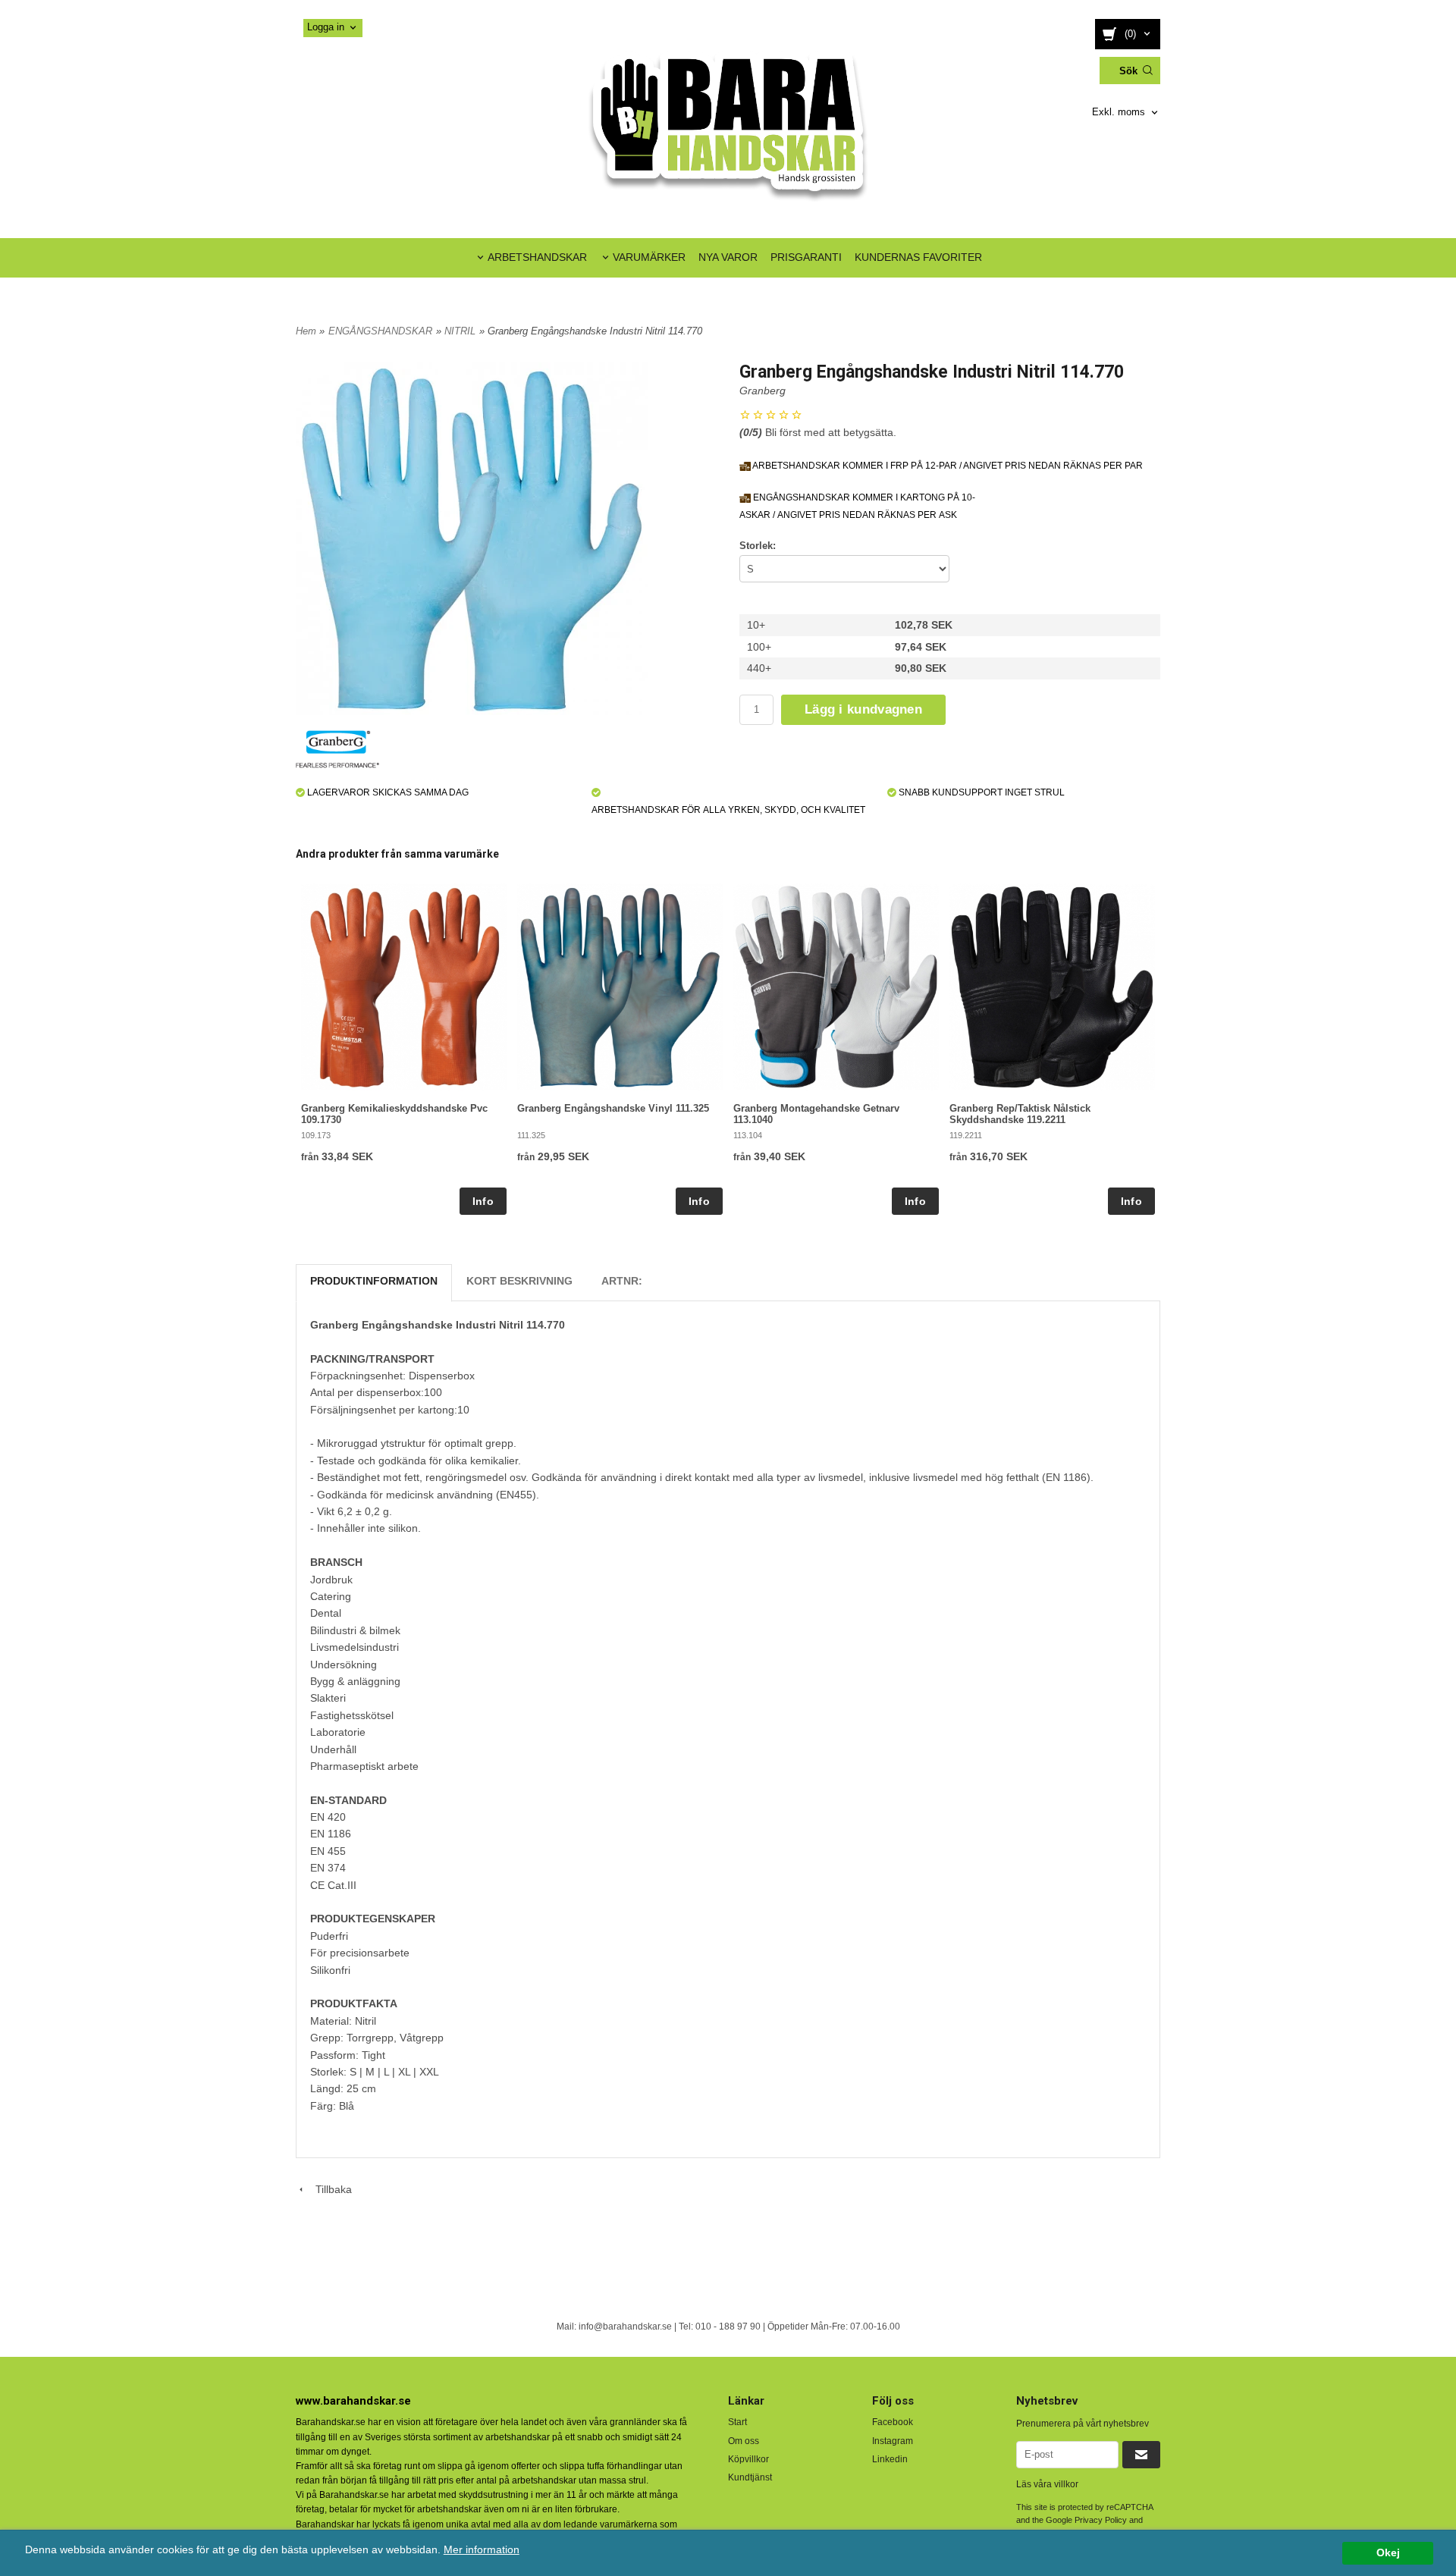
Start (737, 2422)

--

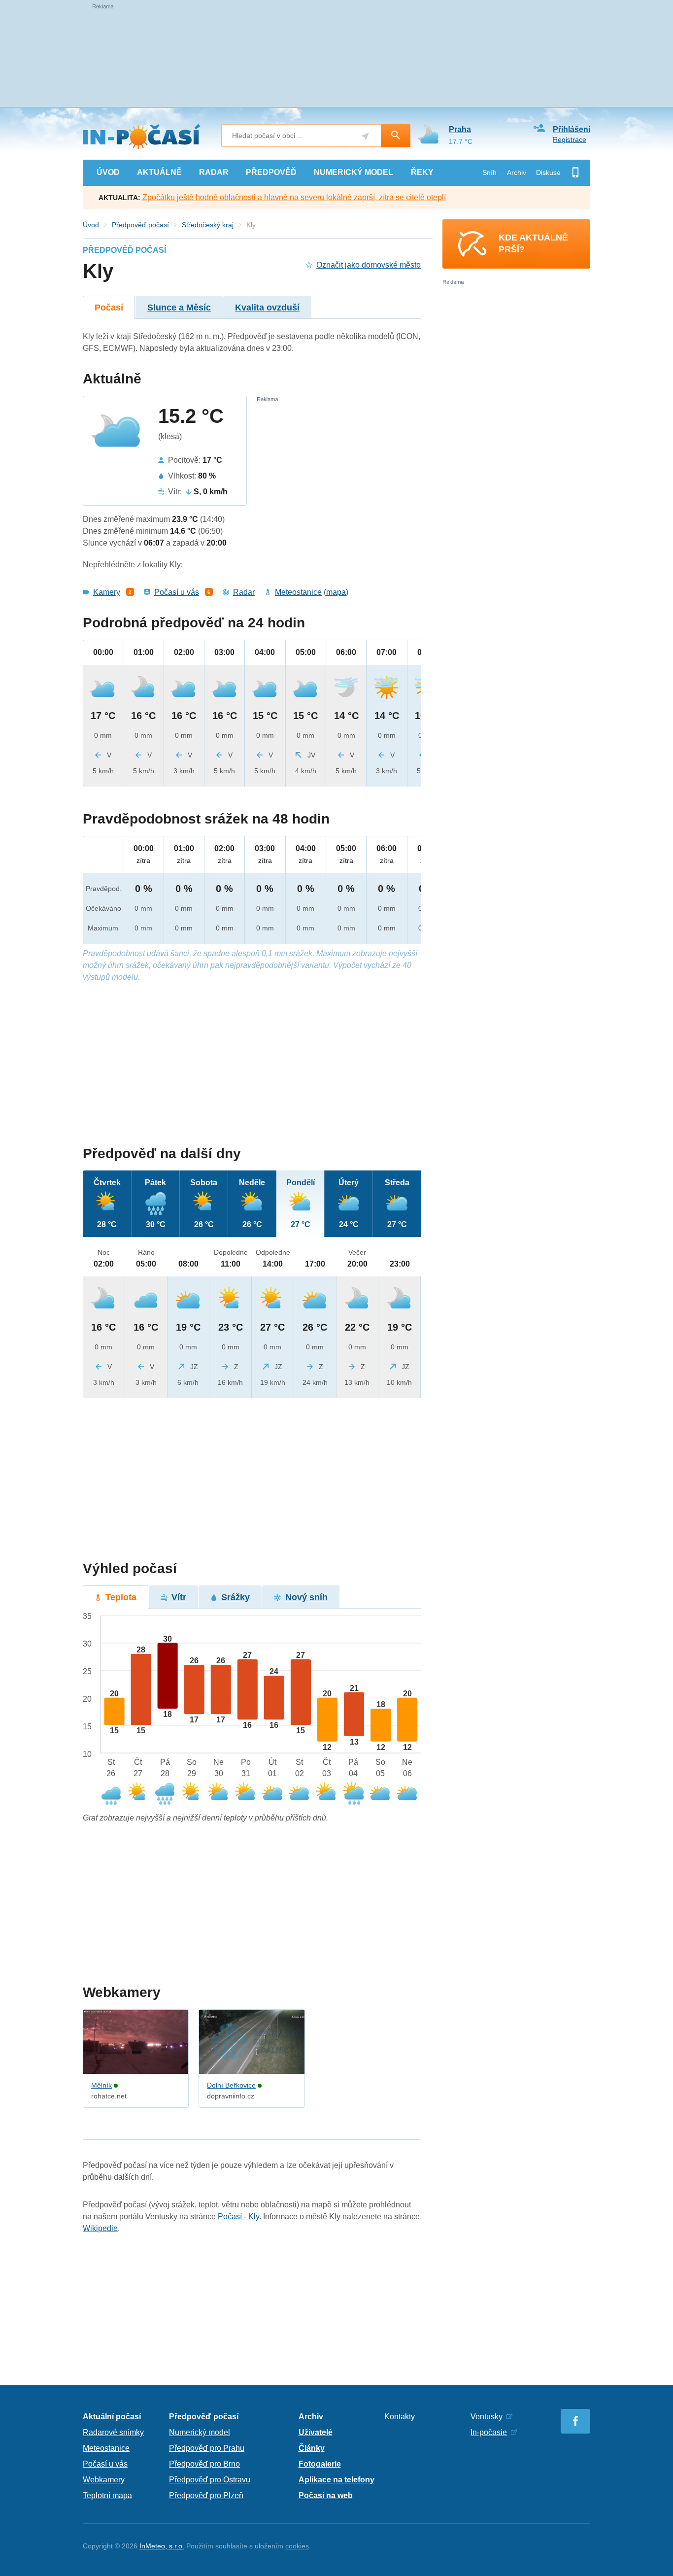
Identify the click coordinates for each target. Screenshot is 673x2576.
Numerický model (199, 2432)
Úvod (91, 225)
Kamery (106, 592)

* * *

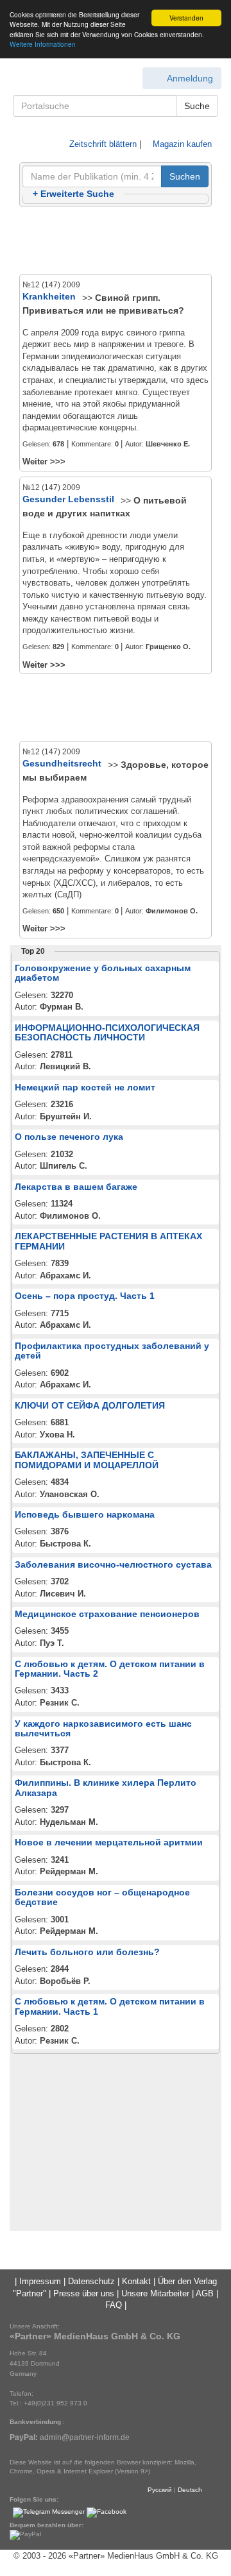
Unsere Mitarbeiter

GOAL OF THE EXERCISE.
Set down, exactly as they appear above, all lines from the one that has "Identify the click" down to the one that has "Kamery (106, 592)", including those two and no others.

WRITTEN SOLUTION.
Identify the click coordinates for each target. Screenshot is 673x2576.
Numerický model (199, 2432)
Úvod (91, 225)
Kamery (106, 592)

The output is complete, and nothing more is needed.